I’ve seen a lot of people wondering how Motley Fool picks compare to a basic market index like VOO. So, here’s what I did:
Took all the Motley Fool Stock Advisor and Rule Breaker picks from Feb 2022 to Feb 1, 2024. Put them into a spreadsheet and treated them as a ‘buy and hold’ - no dividends included.
Collected VOO prices from the same dates and used it as a comparison.
Waited almost 2 years, then compared the growth up to now.
Here’s what I found:
Holding every MF pick would get you a 43.09% gain (without dividends).
The range of gains and losses was wide, from -69.09% to +334.22%.
31 out of 96 stock picks actually lost value.
Median stock gain was 26.42%.
Meanwhile, VOO over the same period gained 42.73%, also without dividends.
Bottom line:
Motley Fool picks ended up close to VOO. The biggest winners in their picks canceled out the losers. If you like using MF for research and are lucky (or skilled) with your picks, you could come out ahead.
Wendell said:
Let us know how this looks in 5, 10, or even 30 years!
Their service does keep track of each pick’s performance over time compared to the market. I believe Stock Advisor and Rule Breakers have outperformed the market over the last 20-25 years. Some of their other services, like the dividend one and Hidden Gems, haven’t been around as long, but I think they haven’t always done as well.
@Winter
I wanted to see if their numbers are mostly driven by huge older wins like Amazon and Netflix. So I focused on recent picks to get a more current picture.
Niko said: @Winter
I wanted to see if their numbers are mostly driven by huge older wins like Amazon and Netflix. So I focused on recent picks to get a more current picture.

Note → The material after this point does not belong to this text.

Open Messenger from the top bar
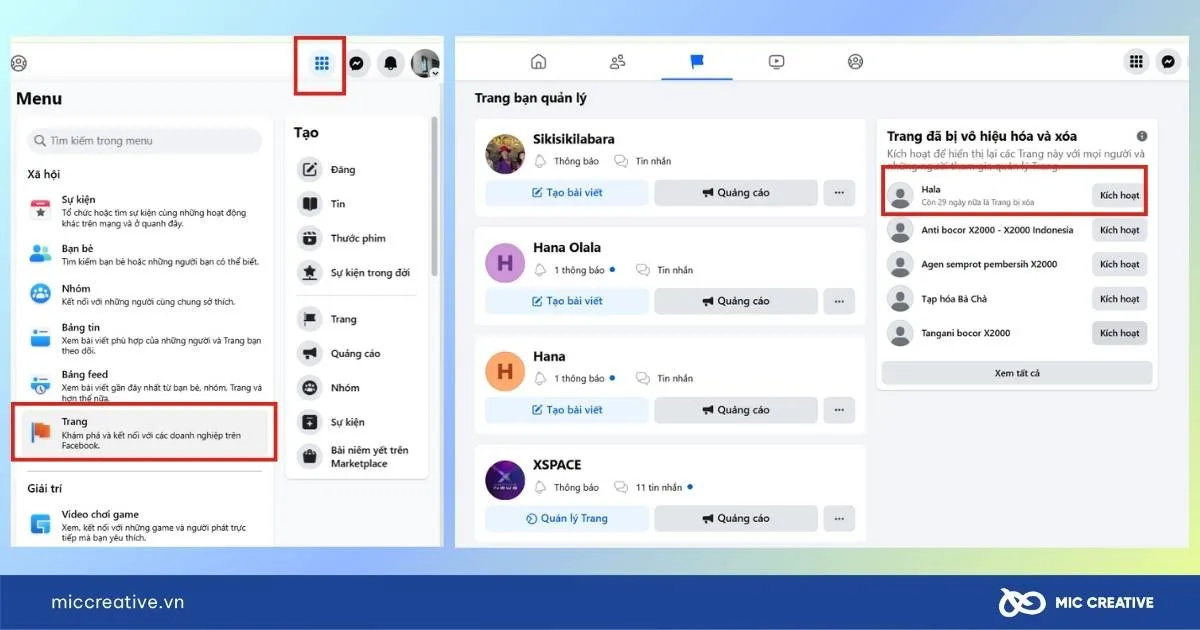click(356, 63)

Makes sense. Around 2018-2020, they started recommending more stocks, and they may have stretched a bit to find new ones, leading to some duds. Also, they don’t always factor in the current price, so a good stock might still be a bad buy if it’s at an inflated price. Many picks from 2020-2021 went negative; I think only a handful beat the market from that time.
I use their picks as ideas. I skip half of their recs and research the other half, maybe buying 4-6 stocks a year. They also re-recommend the same stocks a lot, like TDOC, which they kept pushing even when the price was too high. I try to stick to reasonable prices and avoid anything trading at crazy multiples.
Niko said: @Winter
I wanted to see if their numbers are mostly driven by huge older wins like Amazon and Netflix. So I focused on recent picks to get a more current picture.
All great portfolios are driven by a few standout companies. You might as well ask Warren to take Apple out of his results.
@Winter
I don’t agree with all their picks, but doubling down on companies like Netflix, Nvidia, Tesla, and Amazon shows that holding great companies works. That said, their articles aren’t the best.
Rowe said: @Winter
I don’t agree with all their picks, but doubling down on companies like Netflix, Nvidia, Tesla, and Amazon shows that holding great companies works. That said, their articles aren’t the best.
Yep, you don’t always have to buy in super early to get big gains. Netflix launched streaming in 2007, and even if you bought it five years later, you’d still be way up.
Wendell said:
Let us know how this looks in 5, 10, or even 30 years!
I’ve been with them since the early days as a paper newsletter, over 20 years. I didn’t buy everything, but I’ve done well with a few picks each year. After running my numbers last year, I realized I’d made about $1M more than if I’d just invested in VOO. For $250 a year, it’s been worth it.
Wendell said:
Let us know how this looks in 5, 10, or even 30 years!
Over the long term, Motley Fool does well against the market. People tend to criticize them based on short-term performance. Once the market heats up again, people will call them geniuses.
Start with an equal amount across ten stocks. Each week, check the performance and sell small portions of the worst performers, using the funds to buy more of the best performers.
By the end of the year, you’ll hold bigger positions in the stocks that performed best. You could even make one of your positions VOO or VTI for stability.